2010 y el rancho ardiendo. Hace más de dos milenios Cristo nació, vivió, murió y resucitó, pero algo lo espantó de vuelta al cielo. ¿Una visión de lo que le esperaba a esa humanidad de la que se había decidido a formar parte? Tal vez. La cosa es que se fue y aquí seguimos los demás, disque construyendo algo nuevo con los restos de lo que fuimos y quisimos dejar de ser, para ser algo más; cuando menos, algo distinto.
Terrícola. Americano. Latinoamericano. Centroamericano. Costarricense. Josefino. Paveño. La geografía pone más epítetos delante de uno que la universidad. Católico. Agnóstico. Demócrata. Capitalista. Esas me las pusieron mis papás y la sociedad. Las tachaduras son mías (así como las correcciones) y hubiera querido varias más pero uno sigue votando para evitar el mal de conciencia y consumiendo para no perder la costumbre y ya ni modo. Estudiante. ¿Filólogo? ¿Literato? ¿Lingüista? Mi título y mi actividad académica siguen sin ponerse de acuerdo. Por mí, escritor y bajista estaría bien. ¿Bajista? Sí. Devoto metalero. Faltaba esa: Metalero. Si consideramos las múltiples opciones con las que se podría cambiar cada una de esas designaciones, y las combinaciones de las mismas, nos enteramos de la enorme, ciclópea (aunque tenga muchos ojos) cantidad de posibilidades disponibles para ser un individuo de la sociedad global contemporánea. ¿Contemporánea? Una consulta al adorado tormento y 1. adj. Existente en el mismo tiempo que una persona o cosa. 2. adj. Perteneciente o relativo al tiempo o época en que se vive. 3. adj. Perteneciente o relativo a la Edad Contemporánea. Pues sí, con mayúsculas y todo. En la escuela me grabaron a cincel las diferentes edades de la historia: Antigua, Media, Moderna y Contemporánea. No podía ser diferente. Pero a pesar de todo, un término sigue flotando en el ambiente con intenciones de meterse en el lugar de “contemporánea”, para impregnarlo todo con sus aires posmodernos.

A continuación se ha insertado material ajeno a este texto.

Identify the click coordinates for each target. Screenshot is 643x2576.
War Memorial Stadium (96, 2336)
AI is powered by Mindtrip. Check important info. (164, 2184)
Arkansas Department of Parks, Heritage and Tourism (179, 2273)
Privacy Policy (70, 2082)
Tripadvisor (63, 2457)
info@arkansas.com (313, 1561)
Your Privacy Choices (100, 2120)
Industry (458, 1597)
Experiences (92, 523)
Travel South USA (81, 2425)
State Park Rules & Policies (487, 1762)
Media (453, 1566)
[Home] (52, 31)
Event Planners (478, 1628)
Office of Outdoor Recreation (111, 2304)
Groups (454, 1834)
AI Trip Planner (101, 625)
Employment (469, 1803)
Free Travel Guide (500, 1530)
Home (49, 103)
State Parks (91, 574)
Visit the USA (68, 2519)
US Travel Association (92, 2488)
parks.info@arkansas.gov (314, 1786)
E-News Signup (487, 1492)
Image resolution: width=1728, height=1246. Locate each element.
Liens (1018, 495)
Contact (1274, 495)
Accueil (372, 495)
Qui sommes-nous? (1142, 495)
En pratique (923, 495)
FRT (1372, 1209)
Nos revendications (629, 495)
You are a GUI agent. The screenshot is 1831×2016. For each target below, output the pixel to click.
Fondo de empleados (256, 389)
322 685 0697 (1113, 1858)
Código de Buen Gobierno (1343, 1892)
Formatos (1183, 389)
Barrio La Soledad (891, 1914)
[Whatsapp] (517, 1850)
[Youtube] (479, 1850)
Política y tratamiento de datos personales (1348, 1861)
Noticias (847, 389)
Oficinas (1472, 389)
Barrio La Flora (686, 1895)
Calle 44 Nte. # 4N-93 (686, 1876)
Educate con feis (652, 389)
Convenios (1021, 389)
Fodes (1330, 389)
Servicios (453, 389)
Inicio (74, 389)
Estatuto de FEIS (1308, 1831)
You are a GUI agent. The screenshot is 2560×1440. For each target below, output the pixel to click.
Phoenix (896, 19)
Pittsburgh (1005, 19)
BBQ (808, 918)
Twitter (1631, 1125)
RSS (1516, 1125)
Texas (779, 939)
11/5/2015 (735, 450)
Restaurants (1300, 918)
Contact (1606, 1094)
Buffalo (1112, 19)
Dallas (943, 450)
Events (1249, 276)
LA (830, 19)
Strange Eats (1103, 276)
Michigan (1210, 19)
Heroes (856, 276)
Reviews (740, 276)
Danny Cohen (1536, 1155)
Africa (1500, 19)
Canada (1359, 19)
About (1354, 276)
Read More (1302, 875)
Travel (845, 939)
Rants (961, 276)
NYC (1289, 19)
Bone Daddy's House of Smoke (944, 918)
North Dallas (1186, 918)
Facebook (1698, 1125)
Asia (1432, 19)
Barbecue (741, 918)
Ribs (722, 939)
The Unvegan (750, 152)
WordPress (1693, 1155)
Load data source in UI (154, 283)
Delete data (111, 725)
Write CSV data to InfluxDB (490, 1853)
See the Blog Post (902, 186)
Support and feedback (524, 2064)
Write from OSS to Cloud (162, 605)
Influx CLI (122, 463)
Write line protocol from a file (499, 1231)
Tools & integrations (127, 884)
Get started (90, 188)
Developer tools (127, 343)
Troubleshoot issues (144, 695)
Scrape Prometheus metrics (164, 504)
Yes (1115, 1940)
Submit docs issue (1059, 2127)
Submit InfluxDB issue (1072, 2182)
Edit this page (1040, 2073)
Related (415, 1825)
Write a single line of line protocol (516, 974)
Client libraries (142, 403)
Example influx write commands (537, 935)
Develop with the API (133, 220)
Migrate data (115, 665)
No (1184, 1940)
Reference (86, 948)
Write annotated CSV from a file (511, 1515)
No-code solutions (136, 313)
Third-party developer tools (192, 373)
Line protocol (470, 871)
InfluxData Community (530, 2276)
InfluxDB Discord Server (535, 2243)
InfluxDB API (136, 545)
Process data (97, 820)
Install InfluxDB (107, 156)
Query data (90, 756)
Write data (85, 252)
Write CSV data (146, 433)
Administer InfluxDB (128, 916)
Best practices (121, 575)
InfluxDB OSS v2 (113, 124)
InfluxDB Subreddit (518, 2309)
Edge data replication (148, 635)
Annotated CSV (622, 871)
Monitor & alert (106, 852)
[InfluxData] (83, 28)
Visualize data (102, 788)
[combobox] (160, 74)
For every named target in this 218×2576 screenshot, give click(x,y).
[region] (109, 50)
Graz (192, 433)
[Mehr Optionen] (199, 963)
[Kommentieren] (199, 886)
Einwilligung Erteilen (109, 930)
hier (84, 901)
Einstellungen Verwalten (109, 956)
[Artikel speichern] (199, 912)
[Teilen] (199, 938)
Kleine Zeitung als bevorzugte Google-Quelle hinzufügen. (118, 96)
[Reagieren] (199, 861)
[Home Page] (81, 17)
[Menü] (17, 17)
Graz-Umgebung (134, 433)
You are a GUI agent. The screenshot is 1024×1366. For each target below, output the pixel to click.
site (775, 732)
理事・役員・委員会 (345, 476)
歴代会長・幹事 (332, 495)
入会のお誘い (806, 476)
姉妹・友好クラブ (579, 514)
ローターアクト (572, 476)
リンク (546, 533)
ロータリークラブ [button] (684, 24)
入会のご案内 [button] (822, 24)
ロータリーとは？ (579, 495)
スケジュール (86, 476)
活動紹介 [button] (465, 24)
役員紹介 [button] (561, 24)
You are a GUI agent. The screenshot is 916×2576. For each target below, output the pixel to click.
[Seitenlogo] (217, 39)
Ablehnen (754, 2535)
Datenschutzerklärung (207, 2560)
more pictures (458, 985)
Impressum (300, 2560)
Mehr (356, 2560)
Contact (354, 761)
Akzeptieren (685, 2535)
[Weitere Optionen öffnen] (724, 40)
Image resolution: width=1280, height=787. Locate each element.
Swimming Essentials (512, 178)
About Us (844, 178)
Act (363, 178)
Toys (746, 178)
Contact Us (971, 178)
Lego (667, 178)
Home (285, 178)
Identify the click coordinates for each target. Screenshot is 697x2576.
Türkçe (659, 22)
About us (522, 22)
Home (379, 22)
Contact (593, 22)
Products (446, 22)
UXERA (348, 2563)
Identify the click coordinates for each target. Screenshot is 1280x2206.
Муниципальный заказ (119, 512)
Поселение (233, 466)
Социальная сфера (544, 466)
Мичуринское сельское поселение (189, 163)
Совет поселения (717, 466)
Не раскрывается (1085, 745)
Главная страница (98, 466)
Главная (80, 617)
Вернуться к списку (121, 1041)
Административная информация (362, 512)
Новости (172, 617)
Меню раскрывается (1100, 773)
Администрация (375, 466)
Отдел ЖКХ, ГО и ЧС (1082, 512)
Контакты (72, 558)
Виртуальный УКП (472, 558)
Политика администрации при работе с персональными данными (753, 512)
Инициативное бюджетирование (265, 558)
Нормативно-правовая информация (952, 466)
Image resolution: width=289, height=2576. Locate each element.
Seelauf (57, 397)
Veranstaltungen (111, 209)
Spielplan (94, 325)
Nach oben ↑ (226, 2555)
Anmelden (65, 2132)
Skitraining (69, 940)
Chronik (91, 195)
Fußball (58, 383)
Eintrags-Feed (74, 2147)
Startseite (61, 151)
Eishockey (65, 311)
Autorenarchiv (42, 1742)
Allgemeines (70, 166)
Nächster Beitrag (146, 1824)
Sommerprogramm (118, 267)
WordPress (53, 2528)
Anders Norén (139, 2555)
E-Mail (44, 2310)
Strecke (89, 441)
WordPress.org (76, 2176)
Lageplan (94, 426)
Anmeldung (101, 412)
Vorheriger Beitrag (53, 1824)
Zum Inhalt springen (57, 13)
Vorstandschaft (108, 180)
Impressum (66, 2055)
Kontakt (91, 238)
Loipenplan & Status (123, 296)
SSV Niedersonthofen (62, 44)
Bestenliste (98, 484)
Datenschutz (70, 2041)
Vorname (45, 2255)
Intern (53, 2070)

Posmodernidad. ¿Edad Posmoderna? Algo así. Mucho gusto. ¿Me podría decir exactamente qué es usted? Me lo imaginaba, yo tampoco. En primer lugar, ¿Por qué posmodernidad, si teníamos ya el simple y bonito nombre de Edad Contemporánea? Ya Alejandro Sastre observó el inconveniente, como lo reseña José María Laso Prieto: “[Sastre] discute incluso la propia pertinencia del término posmodernidad, ya que –después de una perspectiva histórica– a la Edad Moderna sucede la Edad Contemporánea. Sería por ello mejor hablar de contemporaneidad que de posmodernidad” (2008). No obstante, es un hecho que resulta un tanto inocente a nivel histórico pretender que de ahora en adelante viviremos en la Edad Contemporánea, como si no existiera la posibilidad de que la historia siguiera su curso y algún hecho futuro, si no es que ya pasado, le sirviera a los futurísimos historiadores para marcar un fin de esta edad y el principio de otra. Además, si hemos dado en llamar a nuestro tiempo Edad Contemporánea, ¿cómo llamaríamos una edad posterior? ¿Edad más Contemporánea? ¿Edad poscontemporánea? ¿Contemporánea 2.0? No sé a quién se le habrá ocurrido que su tiempo debía llamarse Contemporáneo, nombre propio, como si el tiempo que restara fuera por siempre a ser igual a su tiempo. En fin, si Fukuyama se atrevió, tras la caída de los regímenes del este de Europa y de la perestroika de Gorbachov, a proclamar el fin de la historia, con el triunfo incuestionable de la democracia y el capitalismo, la verdad es que se puede uno creer cualquier cosa.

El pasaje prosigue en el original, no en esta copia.